L’articolo 1 del D.Lgs. 36/2023 definisce il “Principio del risultato” nell’affidamento dei contratti pubblici. Tuttavia, per capire l’ambito di applicazione, bisogna guardare alla natura giuridica del rapporto:

  • Contratti Pubblici (Appalti/Concessioni): Sono contratti a titolo oneroso stipulati per iscritto tra una stazione appaltante e un operatore economico, aventi per oggetto l’esecuzione di lavori, la fornitura di prodotti o la prestazione di servizi. Qui c’è un rapporto sinallagmatico (scambio): la P.A. paga per ottenere una prestazione diretta a suo favore.
  • Sovvenzioni/Agevolazioni (Il tuo caso): Il credito d’imposta è una forma di contributo/sostegno finanziario a un’iniziativa privata. Non c’è acquisizione di beni o servizi da parte della Regione. La P.A. eroga un vantaggio economico per sostenere un interesse pubblico (sviluppo economico), senza ricevere una controprestazione diretta.

Conclusione:

Le procedure di erogazione di contributi, sovvenzioni, crediti d’imposta e vantaggi economici rientrano nell’ambito della Legge 241/1990 (art. 12, Provvedimenti attributivi di vantaggi economici) e non nel Codice dei Contratti Pubblici.

Nota: Il Codice dei Contratti si applicherebbe solo se la Regione stesse “mascherando” un appalto di servizi sotto forma di contributo (es. “ti do un credito d’imposta se pulisci le strade regionali”), ma non è questo il caso.

2. Inquadramento giuridico corretto

Poiché la misura non rientra nel Codice, non si pone il problema se debba essere “recepito” o “citato”. Citare il D.Lgs. 36/2023 nel bando sarebbe un errore tecnico, in quanto richiamerebbe istituti (es. soccorso istruttorio, garanzie provvisorie, ecc. tipici degli appalti) non compatibili con un procedimento tributario/agevolativo.

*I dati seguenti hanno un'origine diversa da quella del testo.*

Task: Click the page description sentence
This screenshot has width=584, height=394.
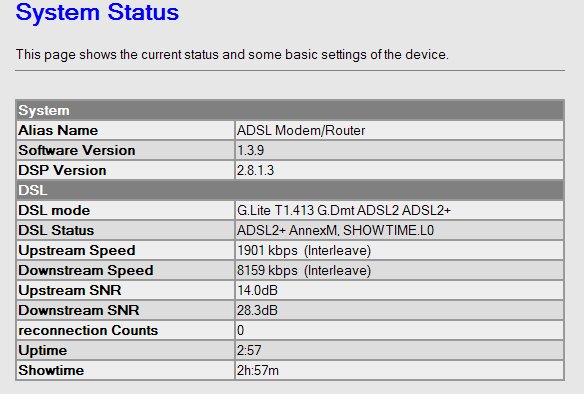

Quali norme citare e applicare?

Al posto del Codice dei Contratti, il Bando/Avviso pubblico e i provvedimenti regionali dovranno fondarsi su:

  1. Legge istitutiva: La norma regionale (Legge Regionale o Delibera di Giunta attuativa) che stanzia i fondi e definisce l’agevolazione.
  2. D.Lgs. 114/2016 (art. 14): Come correttamente citato, è la base giuridica che permette alla Sardegna di usare la leva fiscale.
  3. Legge 241/1990: Per le norme sul procedimento amministrativo (trasparenza, accesso agli atti, termini).
  4. Regolamento (UE) n. 2831/2023 (o vigente): Relativo all’applicazione degli articoli 107 e 108 del trattato sul funzionamento dell’Unione europea agli aiuti «de minimis».
  5. D.Lgs. 159/2011 (Codice Antimafia): Per le verifiche sui beneficiari (obbligatorio per erogazioni sopra certe soglie).

3. Iter Procedurale Suggerito

Per rispondere alla tua seconda domanda (“con quale provvedimento”), ecco l’iter corretto per questa tipologia di misura fiscale/agevolativa:

Fase Atto/Strumento Competenza Contenuto
1. Istituzione Delibera della Giunta Regionale (DGR) Organo Politico Definisce gli indirizzi, le risorse finanziarie, la tipologia di credito d’imposta e dà mandato alla Direzione competente.
2. Attuazione Determina Dirigenziale / Decreto Dirigente/Direttore di Servizio Approva l’Avviso Pubblico (Bando) con i criteri tecnici, le modalità di domanda e i controlli (DPR 445/2000).
3. Pubblicazione BURAS - Pubblicazione ufficiale per garantire la conoscibilità legale.

Sintesi della risposta

  1. La misura NON rientra nell’oggetto del Codice dei Contratti Pubblici (D.Lgs. 36/2023).
  2. Non devi né recepire né citare il Codice dei Contratti.
  3. Devi citare la L. 241/1990 (procedimento amministrativo) e i Regolamenti UE sugli aiuti di Stato.
  4. L’atto corretto per disciplinare la misura è una Delibera di Giunta (DGR) che approva le direttive, seguita da una Determina che approva l’Avviso.

Grazie per la cortese e articolata risposta. Credo però che ci sia un malinteso. Il mio quesito verteva sull’ applicabilità alle Regioni a statuto speciale del Codice degli incentivi (D.Lgs. n. 184/2025) NON del Codice dei Contratti Pubblici (D.Lgs. 36/2023). Vi chiedo pertanto cortesemente di inviarmi una nuova risposta.